# Trek 5200 - 20 pounds?



## tiger

Perhaps I'm a bit off here, but I can't believe how much my Trek 5200 weighs. I just weighed it by stepping on the scale holding it, then alone, and subtracting, 20 pounds!  

Can this be? Here's the spec: 2003 5200, Bontrager race stem, Deda 215 bars, Thomson seatpost, SI Max Flite Trans AM saddle, 30 ci saddle bag with inflator, three cartridges, one tube, light multitool, Tacx Tao cages, Look pedals, Ultegra triple with 12-27 cassette, Arrohead/dura ace/Sapim CXray wheels, Contin GP 3000 tires.

I was figuring it would be 18 lbs. But 20 lbs.? (Even more distressing is my Dean titanium, outfitted similarly, was 22 lbs!).

No wonder I'm slow on hills! And all along I thought it was a lack of fitness.


----------



## argylesocks

what size is it??

i have a 58 litespeed, with deda magic, rolf vector pros, Dura ace / ultegra mix, FSA crank...and i did the same thing you and i think i was coming up in the 20-21pound range..
good digital bathroom scale, repeated many times.

not sure how these guys are getting 16# bikes...

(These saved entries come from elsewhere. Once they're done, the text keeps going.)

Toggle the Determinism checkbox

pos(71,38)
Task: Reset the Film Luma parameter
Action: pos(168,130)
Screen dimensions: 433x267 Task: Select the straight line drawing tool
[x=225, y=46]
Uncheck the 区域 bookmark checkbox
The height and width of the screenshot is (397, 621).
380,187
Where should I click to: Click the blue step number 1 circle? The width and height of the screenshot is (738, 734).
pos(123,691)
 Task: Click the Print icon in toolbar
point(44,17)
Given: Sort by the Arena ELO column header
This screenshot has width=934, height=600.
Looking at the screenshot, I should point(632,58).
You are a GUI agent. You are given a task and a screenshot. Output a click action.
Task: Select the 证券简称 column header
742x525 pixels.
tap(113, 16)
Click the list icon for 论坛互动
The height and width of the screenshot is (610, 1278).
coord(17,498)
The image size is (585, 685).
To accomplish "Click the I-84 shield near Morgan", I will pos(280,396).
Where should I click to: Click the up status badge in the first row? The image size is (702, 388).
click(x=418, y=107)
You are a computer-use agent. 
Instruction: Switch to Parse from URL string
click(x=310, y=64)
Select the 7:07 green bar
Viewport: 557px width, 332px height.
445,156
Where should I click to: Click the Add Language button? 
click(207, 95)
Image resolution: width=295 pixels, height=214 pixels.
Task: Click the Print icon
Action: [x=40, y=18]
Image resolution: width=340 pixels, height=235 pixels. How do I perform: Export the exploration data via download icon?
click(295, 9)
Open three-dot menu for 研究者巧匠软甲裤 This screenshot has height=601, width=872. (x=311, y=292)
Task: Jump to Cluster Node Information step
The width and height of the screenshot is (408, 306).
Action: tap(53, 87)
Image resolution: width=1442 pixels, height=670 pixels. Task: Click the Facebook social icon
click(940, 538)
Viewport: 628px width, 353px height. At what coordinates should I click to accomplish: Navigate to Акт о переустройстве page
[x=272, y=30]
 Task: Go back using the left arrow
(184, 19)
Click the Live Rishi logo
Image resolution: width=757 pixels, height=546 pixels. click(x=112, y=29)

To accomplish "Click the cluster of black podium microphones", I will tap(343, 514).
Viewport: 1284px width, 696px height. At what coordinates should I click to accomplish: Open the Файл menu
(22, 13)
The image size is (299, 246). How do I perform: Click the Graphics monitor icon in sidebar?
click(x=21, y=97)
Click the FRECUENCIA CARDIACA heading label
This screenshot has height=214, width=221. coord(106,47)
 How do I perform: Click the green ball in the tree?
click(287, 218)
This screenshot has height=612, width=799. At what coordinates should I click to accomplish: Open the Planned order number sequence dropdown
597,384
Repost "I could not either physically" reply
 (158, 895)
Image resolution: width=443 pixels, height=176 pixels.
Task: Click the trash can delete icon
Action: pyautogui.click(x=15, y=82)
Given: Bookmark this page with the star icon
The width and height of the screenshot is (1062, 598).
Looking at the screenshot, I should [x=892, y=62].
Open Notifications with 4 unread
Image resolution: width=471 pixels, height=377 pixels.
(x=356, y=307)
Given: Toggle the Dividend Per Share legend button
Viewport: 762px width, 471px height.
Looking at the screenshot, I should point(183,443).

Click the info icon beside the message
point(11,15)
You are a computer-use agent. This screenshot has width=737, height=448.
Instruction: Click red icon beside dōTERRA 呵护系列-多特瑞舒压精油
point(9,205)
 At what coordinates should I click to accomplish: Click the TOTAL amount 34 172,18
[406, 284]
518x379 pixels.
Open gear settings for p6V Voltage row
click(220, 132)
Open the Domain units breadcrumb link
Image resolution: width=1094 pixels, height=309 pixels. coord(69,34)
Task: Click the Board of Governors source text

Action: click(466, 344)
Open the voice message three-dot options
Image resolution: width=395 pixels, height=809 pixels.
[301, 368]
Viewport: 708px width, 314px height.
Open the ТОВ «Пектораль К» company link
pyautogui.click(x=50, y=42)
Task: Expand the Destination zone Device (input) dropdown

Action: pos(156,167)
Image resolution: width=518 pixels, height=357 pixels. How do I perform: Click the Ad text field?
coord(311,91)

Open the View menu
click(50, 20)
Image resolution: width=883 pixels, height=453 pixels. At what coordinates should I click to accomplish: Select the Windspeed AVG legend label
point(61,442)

oh well, i actually feel the best on the hills, so it cant be hurting me too bad.


----------



## tiger

Size is 58 cm.


----------



## Kerry Irons

*Bad data*



tiger said:


> I just weighed it by stepping on the scale holding it, then alone, and subtracting


I can't comment on what your bike should weigh, but I know that your method is only accurate +/- 1 lb. at best, and more likely +/- 2 lb. Your scales are likely accurate to something like 1% of full scale - IOW, 2 lb. At this point your bike could just as likely be 18 or 22 lb, based on your procedure. You need to find a scale that weighs things in the less than 50 lb. range, and then weigh your bike that way. A produce scale or a fish scale is worth considering. Also, consider that you may easily have 2 lb. in that seat bag. Finally, relative to your hill climbing, 2 lb will cost you less than 30 seconds and hour in climbing a 6% grade.


----------



## Hardy Cyclamens

Relax! Take a deep breath! 

First of all . . . bathroom scales just aren't designed to parse out weights in the 20 lb range. They're designed to give you weights in the 150 lb range. When you compress the springs in the scale, and you need to realize that they're short springs with little vertical movement, they're going to be accurate probably within a pound. This is why the scale is marked in large, bold letters "Not Legal For Trade." They're accurate within a pound or so -- which is fine if you're comparing weight of your body day-to-day, but not at all accurate if you're comparing 20 lb. masses back-to-back. 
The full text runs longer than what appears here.